Odd Lots
- I know, I know, I’ve been quiet for a week, but there’s been a lot to do away from the keyboard, much of which borders on sock-drawer sorting. Focusing on only one project for most of a year almost guarantees that things will get messy away from the target of your focus. So I’ve been picking up downstairs in my workshop and sorting my office closet. No socks, but lots of loose fileables sitting in a pile, one with a yellowed corner that did not come with age. (So much for cacheing data on the floor.)
- We have a rattlin’ good sunspot creeping across old Sol’s face, and whaddaya know: I spun the dial across 15 meters this afternoon and heard voices. ‘Course, my fire alarm still does not like the Icom 736, so all I could do was listen, but it was nice to think of this overlong solar minimum as something other than eternal.

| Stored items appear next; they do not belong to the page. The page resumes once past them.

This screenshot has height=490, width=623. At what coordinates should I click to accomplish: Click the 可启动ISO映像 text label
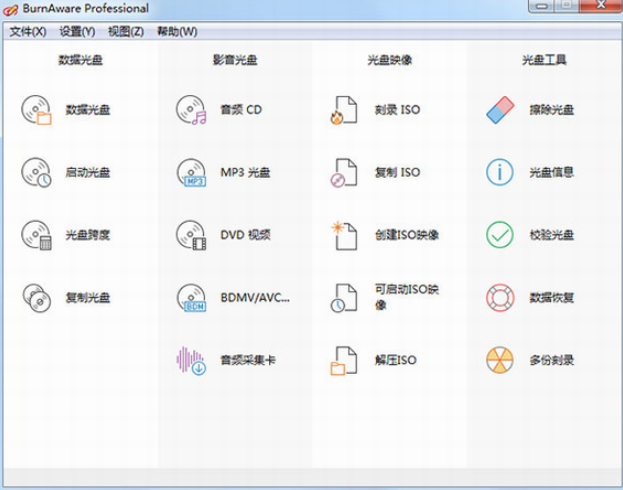point(407,297)
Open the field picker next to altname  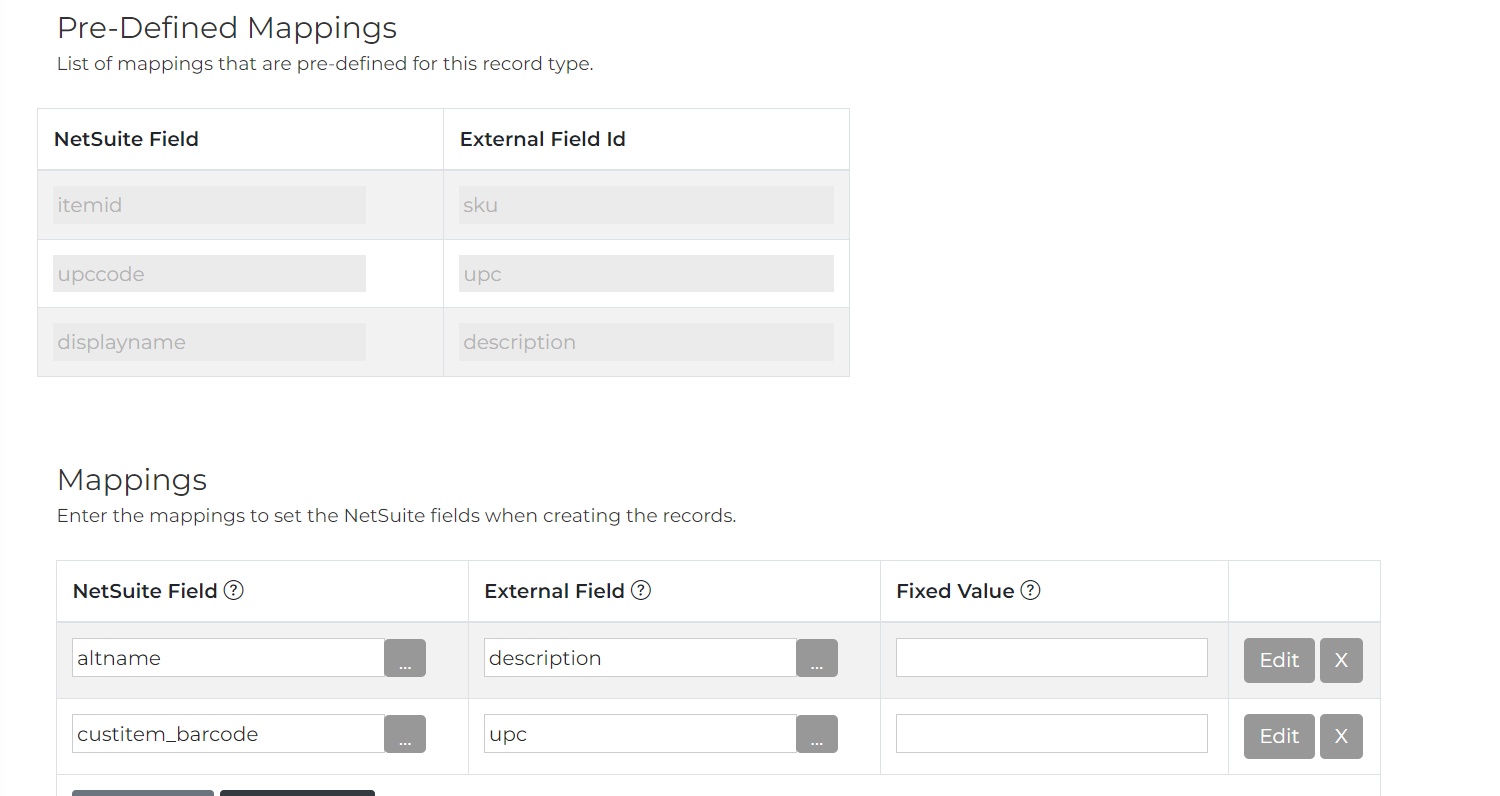[x=405, y=658]
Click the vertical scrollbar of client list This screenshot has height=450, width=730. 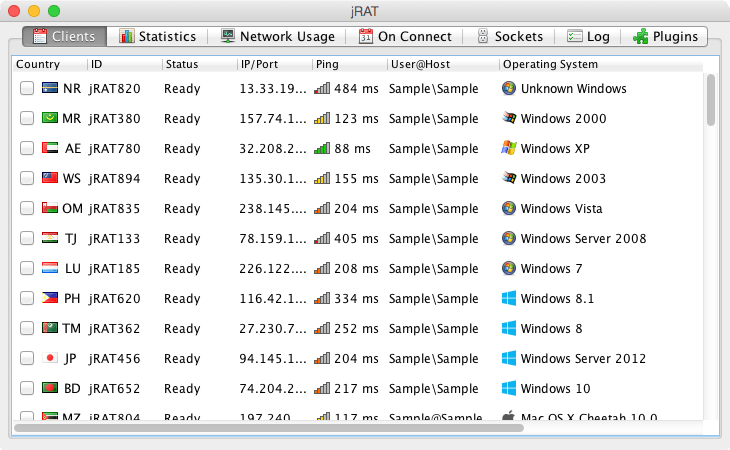click(x=711, y=100)
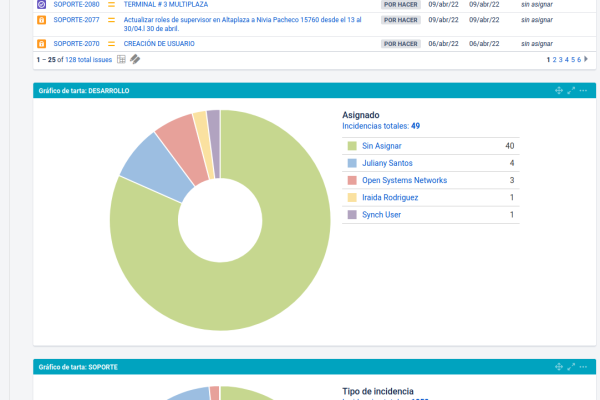Viewport: 600px width, 400px height.
Task: Click the SOPORTE-2077 issue type icon
Action: click(x=41, y=19)
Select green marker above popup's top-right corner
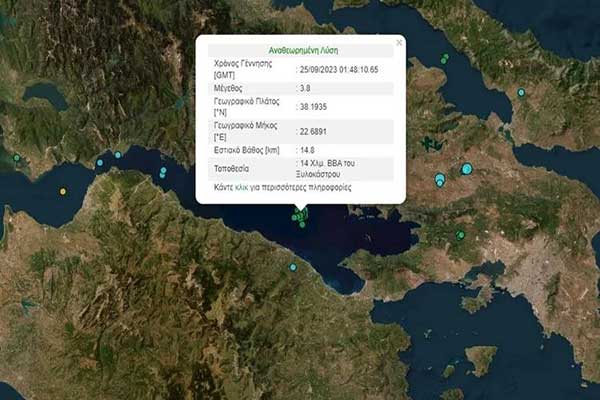 444,60
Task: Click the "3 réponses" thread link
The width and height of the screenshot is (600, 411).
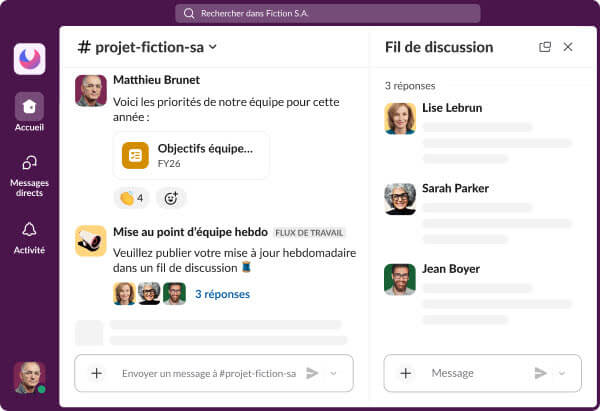Action: pyautogui.click(x=222, y=294)
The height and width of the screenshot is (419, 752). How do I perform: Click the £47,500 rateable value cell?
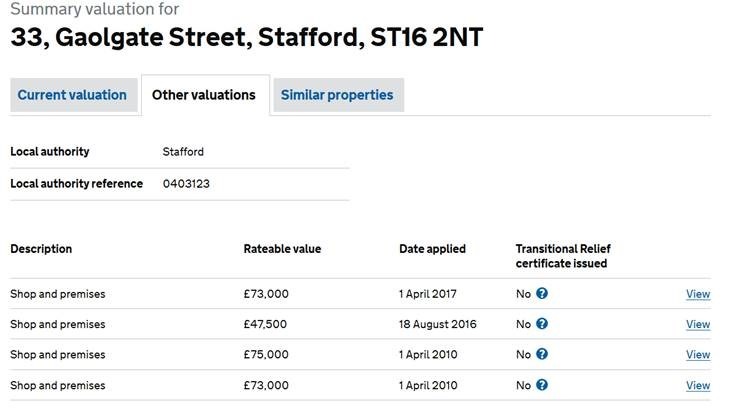pos(266,324)
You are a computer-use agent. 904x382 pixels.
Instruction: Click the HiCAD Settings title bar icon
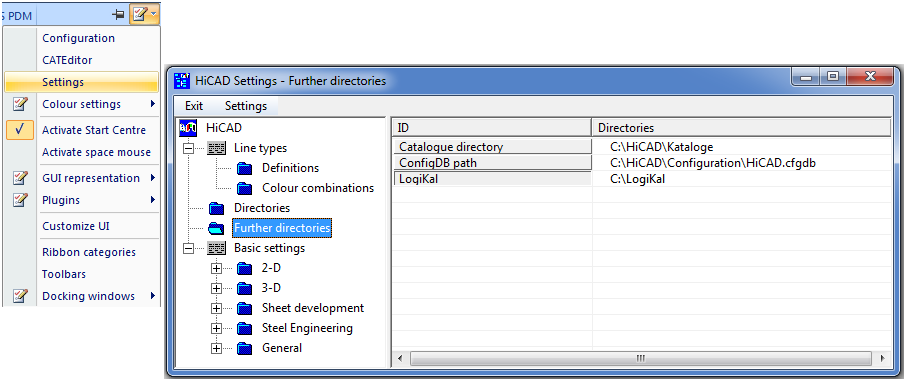(181, 81)
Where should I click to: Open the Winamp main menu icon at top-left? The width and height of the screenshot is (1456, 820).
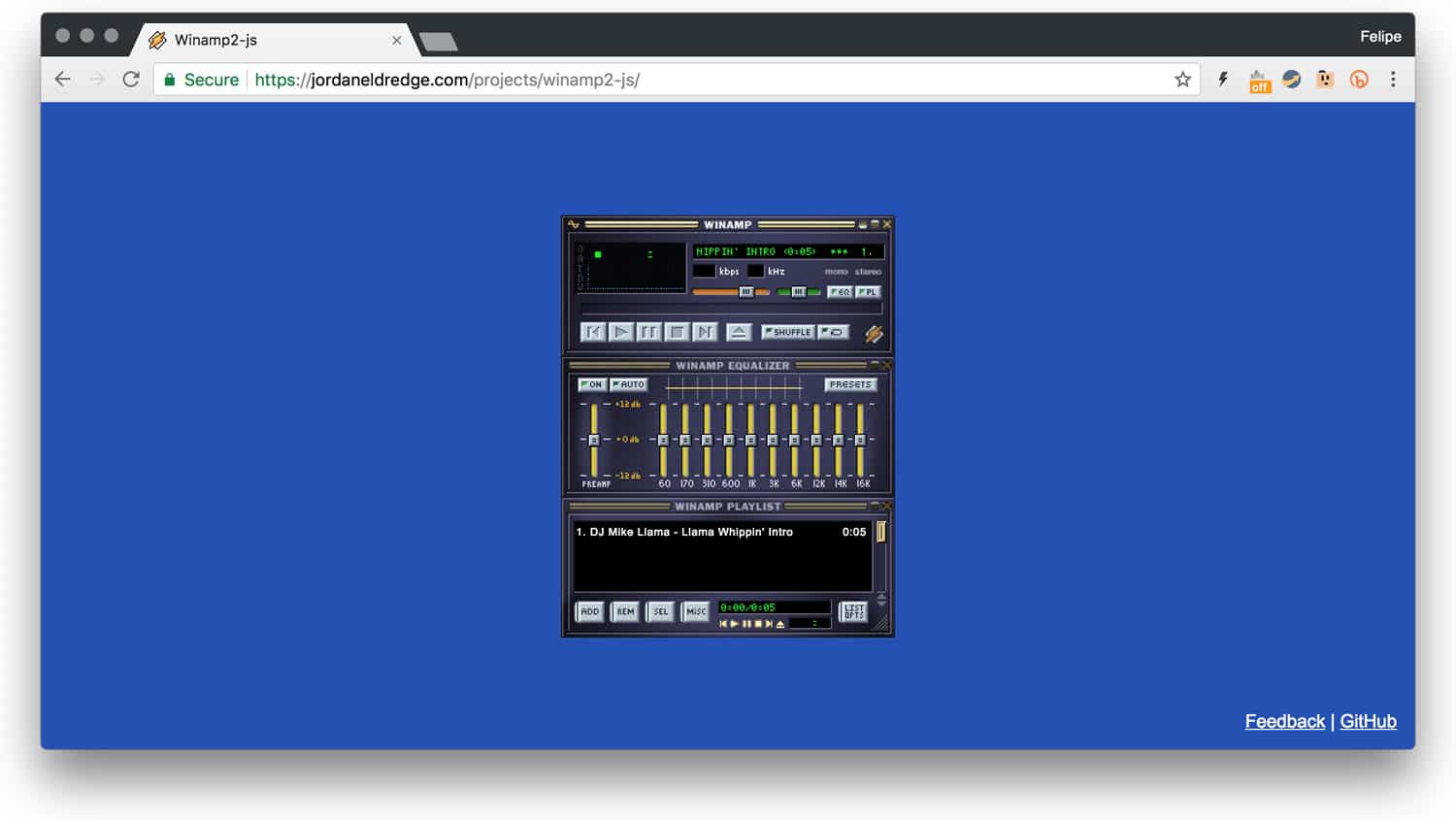[x=574, y=223]
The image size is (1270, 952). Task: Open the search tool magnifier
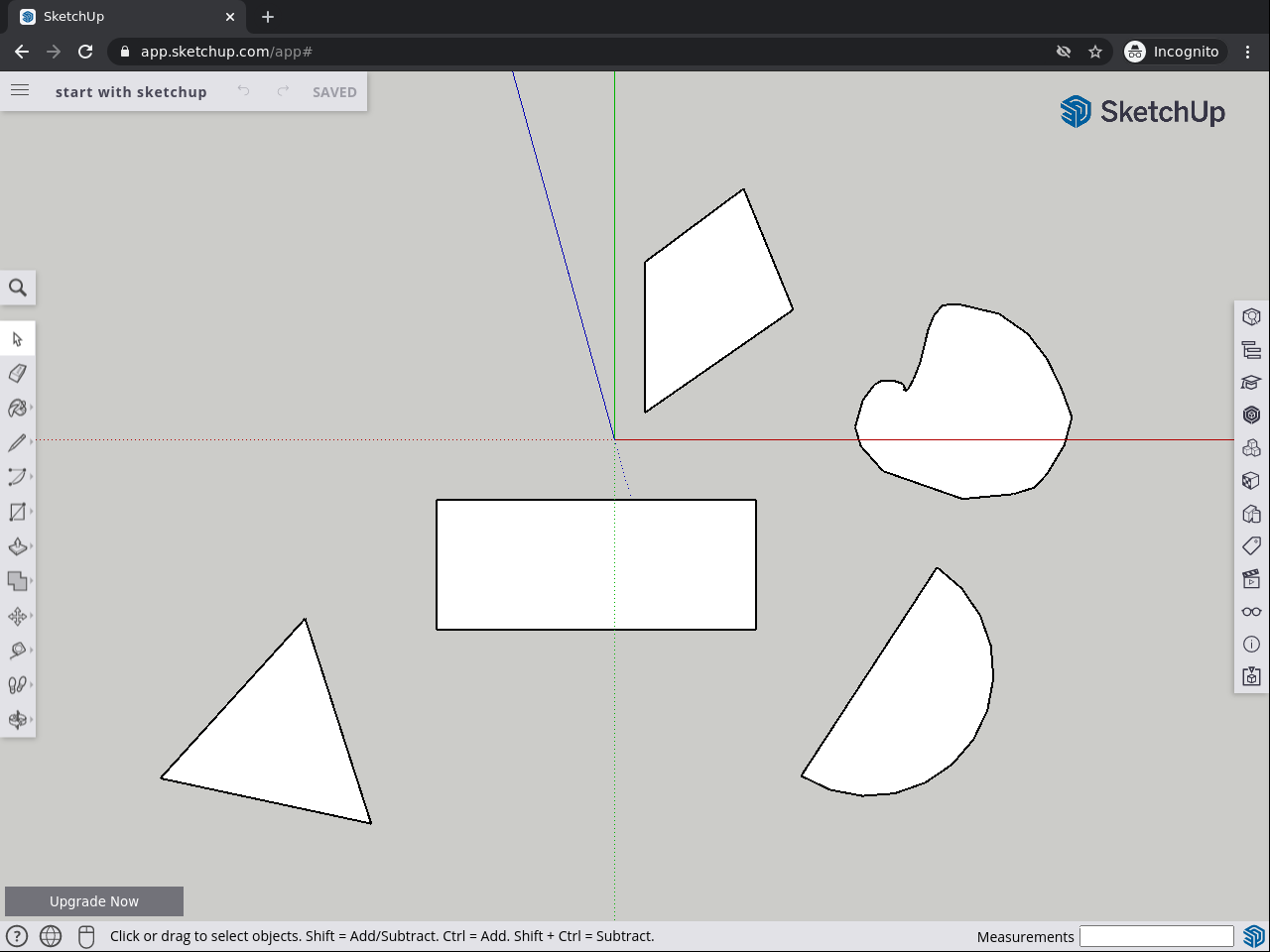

- If you haven’t already, upgrade to Firefox 3.5.6. There are a number of newly discovered exploits in earlier releases, including a remote code execution item that looks pretty ugly.
- I also upgraded to Thunderbird 3.0 earlier today, and so far am most pleased. They’ve added a profile-wide message search feature that (considering the appalling number of emails I’ve accumulated and carried forward since 1995) will be extremely useful here.
- Speaking of ugly, when a film with the budget and ambitions of The Avatar can only do aliens who look like ugly humans, you have to wonder what CGI is for. This is the problem I’ve always had with Trek: A splurch of latex on some extra’s forhead does not an alien make. I’ll see it anyway, but I call failure-of-imagination based on the trailers.
- InfoWorld posted a very nice review of the major virtualization products, including VMWare Workstation 7, Parallels Desktop 4, and Sun’s VirtualBox 3.1. VirtualBox is free and installed by default in Ubuntu 9.10, but you have to jump through some inexplicable hoops to get it to recognize USB devices. I haven’t upgraded to VMWare Workstation 7 yet, but Workstation 6 is cheap and does everything I need it to do.
- People argue a little about how useful certain time-honored degunking techniques are (especially disk defragmentation, and double especially defragmentation for SSDs) but the biggest single win in my own experience is degunking the Windows Registry. There are a number of apps to do this, but the best on the free side is doubtless CCleaner. (Its original name was Crap Cleaner, which gets points for truth-in-advertising.) Freeware, and if you’re ever faced with a Registry that’s been gathering crap for eight or ten years, you’ll appreciate what it can do.
- Two people wrote to me (a little breathlessly) to tell me that Neal Adams is drawing the next several PvP strips, and I had to admit that I had no idea whatsoever who he was. I flashed on Nick Adams, whom I saw on a few episodes of The Rebel back in 1961…but a comics guy I’m just not, even if I do follow PvP. (In case you’re as clueless as I, here’s a bio on Neal Adams.)
Posted in: Odd Lots.
Tagged: astronomy · sf · software
Movie aliens are still in the Edgar Rice Burroughs stage: bad guys are monsters and good guys are humans with (maybe) heavy makeup. Perhaps, we shall live to see an E. E. Smith stage where even the good guy aliens look like something from another world. Dare we even hope for a Stanley Weinbaum stage where they act like creatures from another world? Never mind a {insert name of favorite living stf writer here} stage?